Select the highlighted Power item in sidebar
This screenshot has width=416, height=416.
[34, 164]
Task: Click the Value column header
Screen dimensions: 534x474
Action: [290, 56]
==
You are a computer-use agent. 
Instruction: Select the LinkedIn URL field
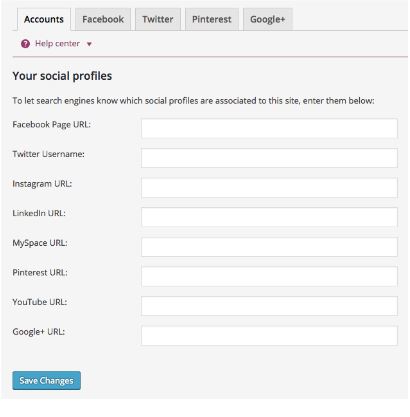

What you are asked to do
How many lines in the records contain the word "Select"? Reply with the number alone.

Output below
2